Scalearn


Simple library for statistics, machine learning, natural language processing in Scala

Download .zip Download .tar.gz View on GitHub

Welcome to Scalearn

This library would help you to deal with a bunch of data by making use of statistics, time series analysis, and machine learning. Although such academic domains seem to be difficult for most developers, this library targets ordinary scala developers; accordingly, it focus on usability rather than precise definition. Besides, I hope this could be useful for beginners of scala.

Prerequisite

Architecture

Some functions in Scalearn runs on spark, which is constructed on Hadoop distribution
=> spark
The main difference between Hadoop and Spark is that spark concentrates on the tasks which need to load data again and again like machine learning algorithms. For such tasks spark runs much faster( at most 100 times roughly speaking ). Thankfully, it enables us to implement machine learning algorithms running on your distributed system without complicated configuration.

Installation

So far, no sbt installation available, therefore please build on your own ( since this is still the younger version and need to polish to some extent ) .

Quick Start


#Machine Learning


Roughly speanking, machine leaning has two different direction; one is supervised learning, and the other is unsupervised learning. Supervised learning requires you to collect data for study so as to construct classifier for instance, while unsupervised learning doesn't. Scalearn offers some famous methods of them such as k-means, naive bayes, and so on.


#Natural Language Processing


  • Supervised Classification

  • import scalearn.classification.supervised._
    
    val file_paths = 
            ListBuffer( 
                ("classA","resource/doc1.txt"),
                ("classA","resource/doc2.txt"),
                ("classA","resource/doc3.txt"),
                ("classB","resource/doc4.txt"),
                ("classB","resource/doc5.txt"),
                ("classB","resource/doc6.txt"),
                ("classC","resource/doc7.txt"),
                ("classC","resource/doc8.txt"),
                ("classC","resource/doc9.txt")
                )
    val nb = NaiveBayes(file_paths)  	
    nb.classify("resource/examine.txt")
    
    val pn = ParallelNaive(file_paths)
    pn.classify("resource/examine.txt")

    As you can expect above, both NaiveBayes and ParallelNaive classes are classifier to classify coming new data based on the past data for studying.
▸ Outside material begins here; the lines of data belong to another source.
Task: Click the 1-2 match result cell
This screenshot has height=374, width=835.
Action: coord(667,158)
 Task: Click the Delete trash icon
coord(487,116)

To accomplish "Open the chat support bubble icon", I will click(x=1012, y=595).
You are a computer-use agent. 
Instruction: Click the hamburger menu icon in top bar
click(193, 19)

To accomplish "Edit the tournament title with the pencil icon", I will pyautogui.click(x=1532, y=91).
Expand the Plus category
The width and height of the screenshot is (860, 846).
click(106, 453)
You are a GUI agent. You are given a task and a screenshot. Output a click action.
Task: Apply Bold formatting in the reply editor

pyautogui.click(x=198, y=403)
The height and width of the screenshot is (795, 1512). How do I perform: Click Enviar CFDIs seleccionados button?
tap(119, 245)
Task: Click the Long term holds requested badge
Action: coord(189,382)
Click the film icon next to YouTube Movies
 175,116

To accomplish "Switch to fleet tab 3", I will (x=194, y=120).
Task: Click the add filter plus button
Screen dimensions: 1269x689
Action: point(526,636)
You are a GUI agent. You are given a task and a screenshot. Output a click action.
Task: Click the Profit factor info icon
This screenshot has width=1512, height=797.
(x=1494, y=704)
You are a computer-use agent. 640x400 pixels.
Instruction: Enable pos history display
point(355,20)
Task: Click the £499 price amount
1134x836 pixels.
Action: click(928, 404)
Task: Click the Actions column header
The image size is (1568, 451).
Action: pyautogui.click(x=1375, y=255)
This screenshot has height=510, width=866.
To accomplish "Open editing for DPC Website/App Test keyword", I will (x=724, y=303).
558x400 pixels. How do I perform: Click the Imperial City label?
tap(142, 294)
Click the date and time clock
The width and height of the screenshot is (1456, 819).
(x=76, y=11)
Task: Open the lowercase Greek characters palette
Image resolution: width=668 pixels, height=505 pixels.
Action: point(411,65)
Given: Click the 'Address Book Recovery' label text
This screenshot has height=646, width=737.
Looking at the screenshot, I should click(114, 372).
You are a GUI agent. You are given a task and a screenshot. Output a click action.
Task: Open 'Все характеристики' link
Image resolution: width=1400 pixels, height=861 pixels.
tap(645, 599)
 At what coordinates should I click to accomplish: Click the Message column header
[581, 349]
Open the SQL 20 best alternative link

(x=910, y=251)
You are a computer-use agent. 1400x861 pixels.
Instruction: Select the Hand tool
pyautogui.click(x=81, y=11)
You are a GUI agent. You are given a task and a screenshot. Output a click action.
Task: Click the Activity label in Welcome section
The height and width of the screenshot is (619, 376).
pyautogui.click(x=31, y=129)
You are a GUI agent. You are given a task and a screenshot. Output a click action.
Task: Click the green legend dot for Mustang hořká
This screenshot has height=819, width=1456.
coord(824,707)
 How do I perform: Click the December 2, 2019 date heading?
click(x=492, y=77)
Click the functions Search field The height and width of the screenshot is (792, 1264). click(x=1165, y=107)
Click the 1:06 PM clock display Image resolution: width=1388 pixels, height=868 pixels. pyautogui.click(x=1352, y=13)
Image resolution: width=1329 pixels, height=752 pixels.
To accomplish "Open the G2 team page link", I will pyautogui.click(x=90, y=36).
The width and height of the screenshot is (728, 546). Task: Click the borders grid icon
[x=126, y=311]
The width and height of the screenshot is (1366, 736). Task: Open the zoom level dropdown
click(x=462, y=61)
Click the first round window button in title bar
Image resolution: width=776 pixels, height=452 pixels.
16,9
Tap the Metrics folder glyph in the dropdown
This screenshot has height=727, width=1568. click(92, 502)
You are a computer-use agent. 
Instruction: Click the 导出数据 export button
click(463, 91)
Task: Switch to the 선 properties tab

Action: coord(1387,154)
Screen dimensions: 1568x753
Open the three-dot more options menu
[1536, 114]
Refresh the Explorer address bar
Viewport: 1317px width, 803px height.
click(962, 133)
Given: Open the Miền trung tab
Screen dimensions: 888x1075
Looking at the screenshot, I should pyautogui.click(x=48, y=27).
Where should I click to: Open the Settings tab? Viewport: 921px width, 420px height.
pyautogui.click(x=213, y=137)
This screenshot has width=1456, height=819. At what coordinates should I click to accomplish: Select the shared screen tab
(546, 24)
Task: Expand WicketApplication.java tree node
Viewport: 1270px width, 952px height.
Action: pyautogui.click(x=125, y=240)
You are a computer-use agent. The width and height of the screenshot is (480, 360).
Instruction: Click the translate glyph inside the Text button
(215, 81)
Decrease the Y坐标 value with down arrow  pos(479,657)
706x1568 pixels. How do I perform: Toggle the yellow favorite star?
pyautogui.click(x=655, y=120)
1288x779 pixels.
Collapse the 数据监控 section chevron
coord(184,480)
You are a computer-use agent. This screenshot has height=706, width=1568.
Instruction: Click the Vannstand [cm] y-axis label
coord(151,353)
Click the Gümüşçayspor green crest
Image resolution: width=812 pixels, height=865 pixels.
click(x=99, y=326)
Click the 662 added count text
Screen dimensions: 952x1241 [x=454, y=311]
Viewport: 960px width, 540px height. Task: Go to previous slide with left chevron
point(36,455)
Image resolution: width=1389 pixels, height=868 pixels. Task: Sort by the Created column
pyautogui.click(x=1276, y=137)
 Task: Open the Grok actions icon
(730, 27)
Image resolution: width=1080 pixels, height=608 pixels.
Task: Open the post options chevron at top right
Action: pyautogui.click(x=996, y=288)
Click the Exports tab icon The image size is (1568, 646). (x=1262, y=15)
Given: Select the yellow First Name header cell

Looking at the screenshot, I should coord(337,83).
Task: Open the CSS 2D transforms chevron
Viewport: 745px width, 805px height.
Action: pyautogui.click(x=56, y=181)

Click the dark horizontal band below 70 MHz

The parameter of both classes is the ListBuffer of Pair(class name document belong to , path to the document for study). If the amount of data is not quite a lot, better to run on memory; should use NaiveBayes class as a classifier because it possess whole words on memory including data for study. On the other hand, ParallelNaive requires memory to have only the coming data you wanna classify; slower than NaiveBayes, yet could handle a bunch of data. Also, you could run on Hadoop thanks to Spark if you want. As a default, ParallelNaive utilizes whole cores on your computer.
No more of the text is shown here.